* **Passage fourni**:
----

J’ai été interviewé à la télé!!! (retour d’expérience)

Comme expliqué dans mon précédent billet, France 3 (attention : National, pas Régional!) m’a sollicité pour une interview, rapport aux affaires en cours : PSA, Doux, Unilever, etc.

Tout a commencé par un mail de Camille B. :

Bonjour !

Je me permets de vous contacter en urgence : je suis journaliste au service éco de la rédaction nationale de France 3, ancienne élève de la rue Saint-Guillaume (promo 2000 !), et la rédaction en chef vient de me demander un dossier pour diffusion mercredi soir, sur le thème : “Doux, PSA, Elephant and co : quelle marge de manœuvre pour Arnaud Montebourg”. Vaste sujet !!! Ma question est simple : êtes vous actuellement sur Paris, et pourrions nous vous interviewer dans le créneau qui vous conviendrait d’ici mercredi 15h (ensuite je serai en montage), sur cette problématique de l’ingérence de l’Etat dans les plans sociaux et la réaction des grands patrons (celui d’Unilever par ex) qui alertent sur le fait que cela risque de décourager les invetsissements étrangers en France ? J’ai lu votre blog, pris connaissance de vos interviews précédentes, c’est passionnant et je suis sûre que ce serait une vraie valeur ajoutée pour le sujet. Vous pouvez me joindre au 06********. Un très grand merci, à très vite j’espère,

Je précise le contexte de réception du mail : après dix jours sur des transats espagnols (obtenus de haute lutte) à lire des livres (de langue française) ne parlant pas (surtout pas!) d’économie, je roulais tranquillement, sur des autoroutes espagnoles, d’abord, françaises, ensuite, pour réintégrer mes pénates.

Je notais en passant, à la lecture du mail, le besoin de Camille B. de se signaler, au sens de Spence, en m’indiquant, douze ans après sa sortie du système éducatif, qu’elle était passée par la rue Saint-Guillaume. Une sorte de code secret entre personnes informées – la rue Saint-Guillaume, c’est Science-Po Paris. (Personnellement, je suis passé ce matin, rue Magenta, à Poitiers, pour acheter une baguette de pain. Mais parler de la rue Magenta, à Poitiers, ce n’est pas comme parler de la rue Saint-Guillaume, à Paris : ce n’est pas un signal au sens de Spence. C’était juste pour accompagner ma salade. Pourtant, le pain est bon).

----

* **Informations fournies**:
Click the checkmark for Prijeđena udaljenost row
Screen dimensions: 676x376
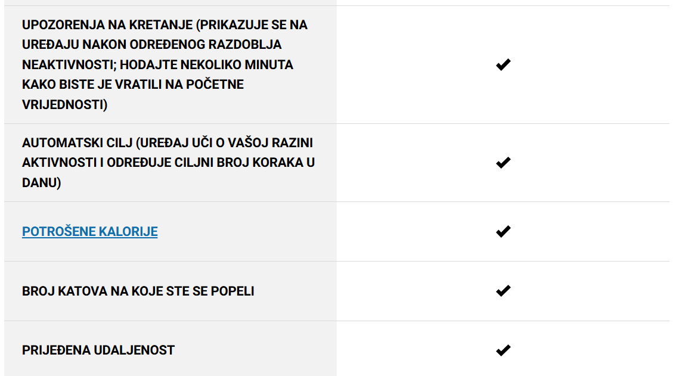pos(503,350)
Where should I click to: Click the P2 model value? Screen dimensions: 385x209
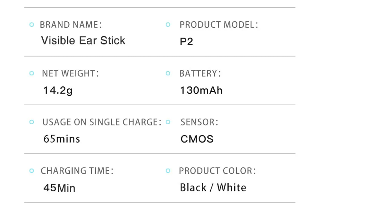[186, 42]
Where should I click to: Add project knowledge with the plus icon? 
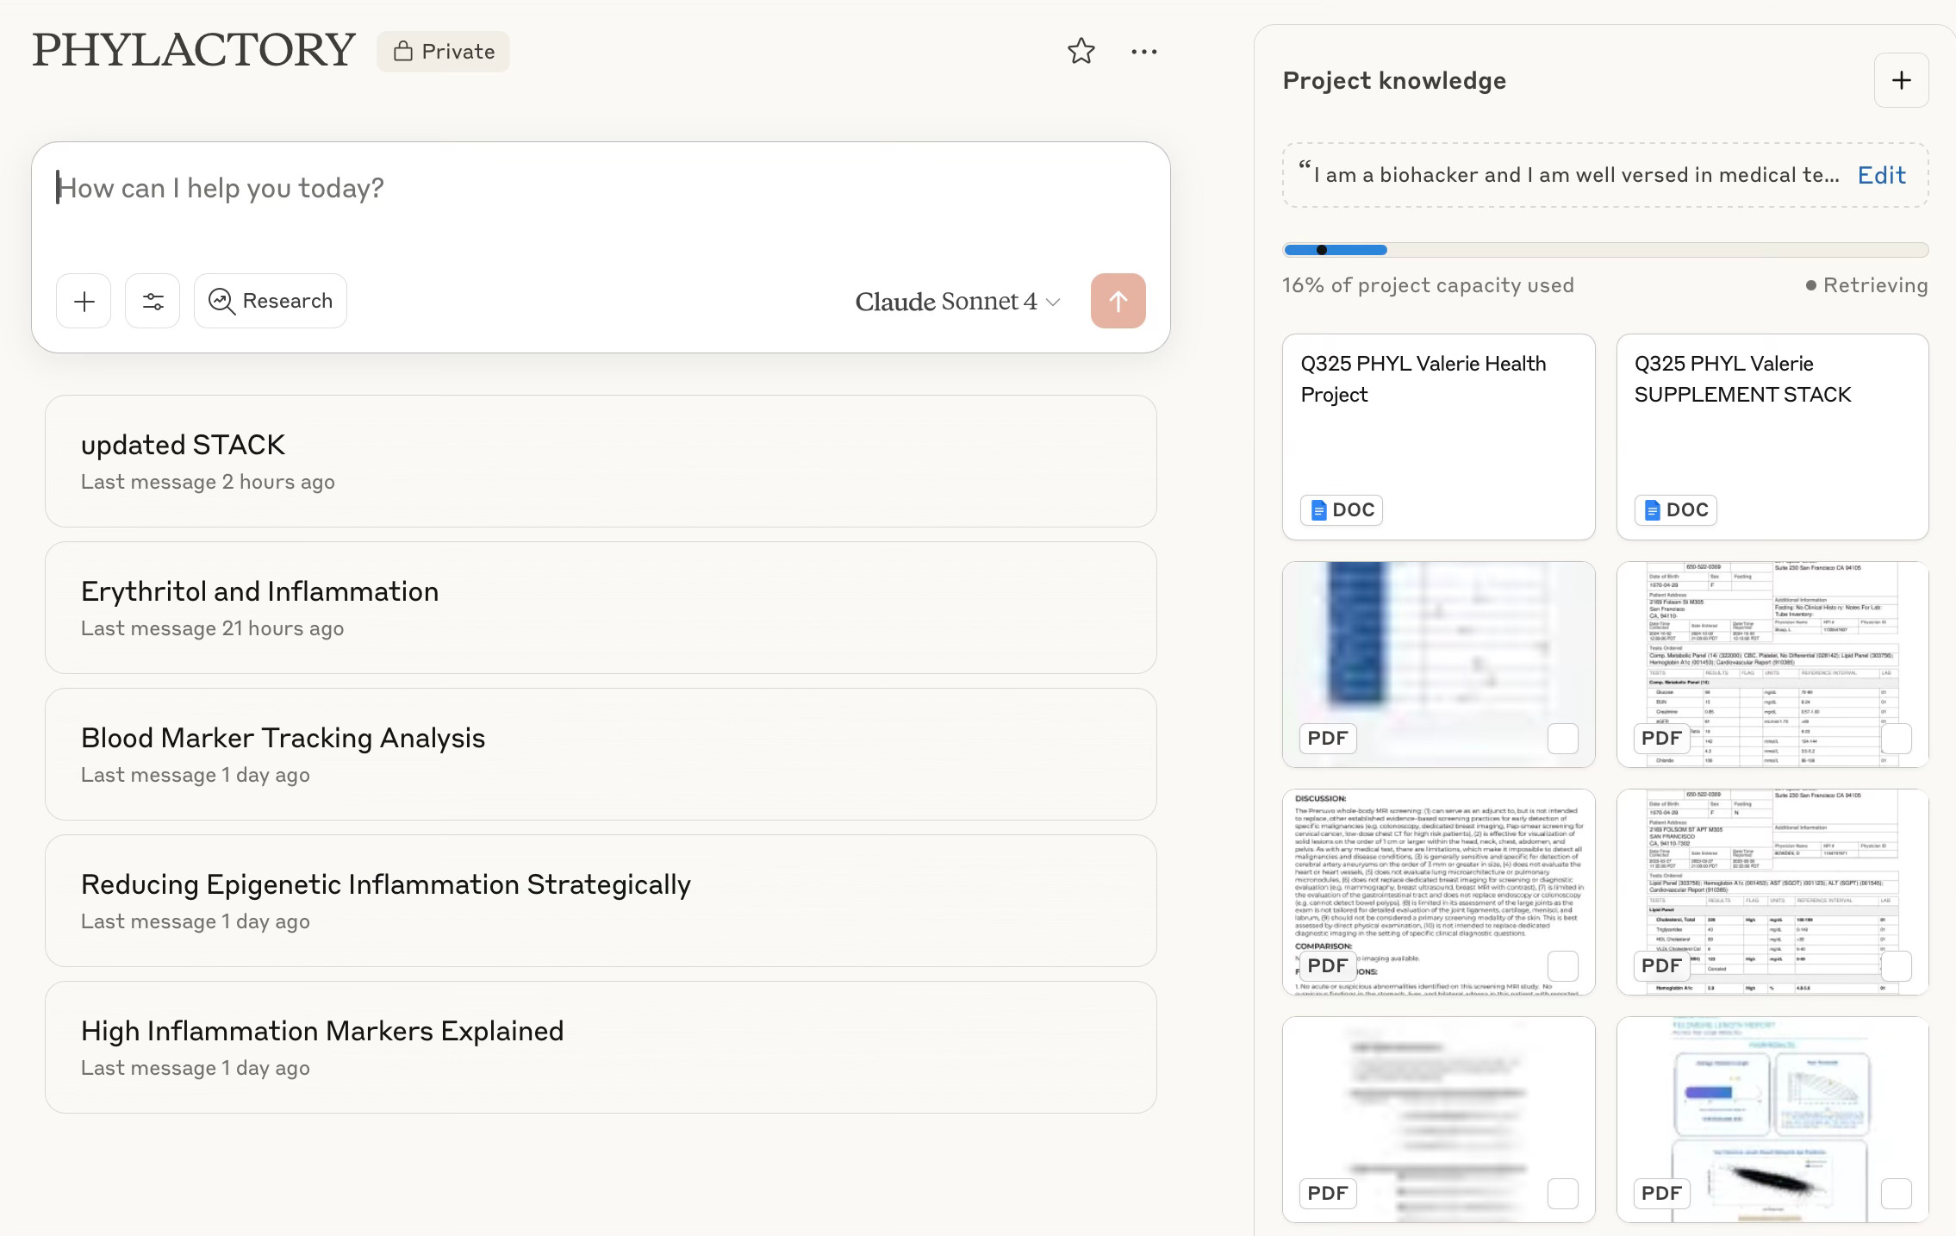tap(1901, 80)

----

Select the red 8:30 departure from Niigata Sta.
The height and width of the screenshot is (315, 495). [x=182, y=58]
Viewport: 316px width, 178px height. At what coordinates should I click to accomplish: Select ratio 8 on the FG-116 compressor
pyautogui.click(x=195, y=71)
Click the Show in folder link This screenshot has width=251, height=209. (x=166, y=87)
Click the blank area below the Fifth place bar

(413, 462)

----

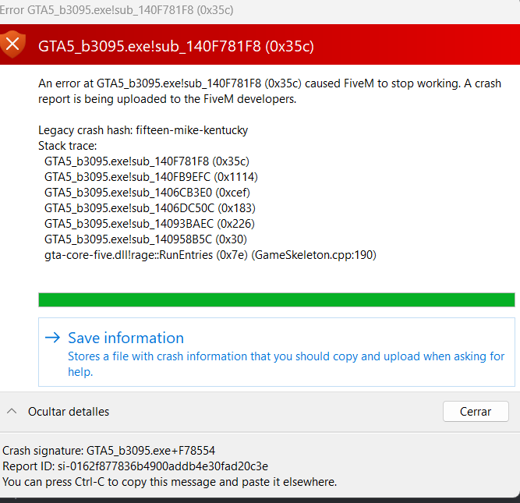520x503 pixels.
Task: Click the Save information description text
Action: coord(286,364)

----

* **Consigne**: Rédigez la suite du billet sur l'interview accordée à France 3, en reprenant juste après sa dernière phrase.

* **Résultat final**:
Mais, magnanime, l’esprit quelque peu engourdi par mon séjour espagnol sans doute (ses bières, son rosé, sa sangria), je me suis dit que, pourquoi pas, papoter un peu des élucubrations de notre nouveau gouvernement, ça me dégourdirait l’esprit. J’acquiesçais, donc, en précisant cependant que me rendre sur Paris ne me convenait pas trop, qu’un topo via Poitiers devrait être possible. Ce fut possible.

Quelques échanges de mails/textos plus tard, j’obtenais enfin les questions que Camille B. voulait me poser, questions dont je vous ai fait part dans mon précédent billet. J’y ajoute mes réponses :

  • Des dossiers très chauds attendent le gouvernement en cette rentrée : Doux, PSA, Elephant…. Le ministre du redressement productif Arnaud Montebourg multiplie les déclarations d’intention. Mais l’Etat peut-il réellement intervenir de manière directe dans tous ces dossiers brûlants ?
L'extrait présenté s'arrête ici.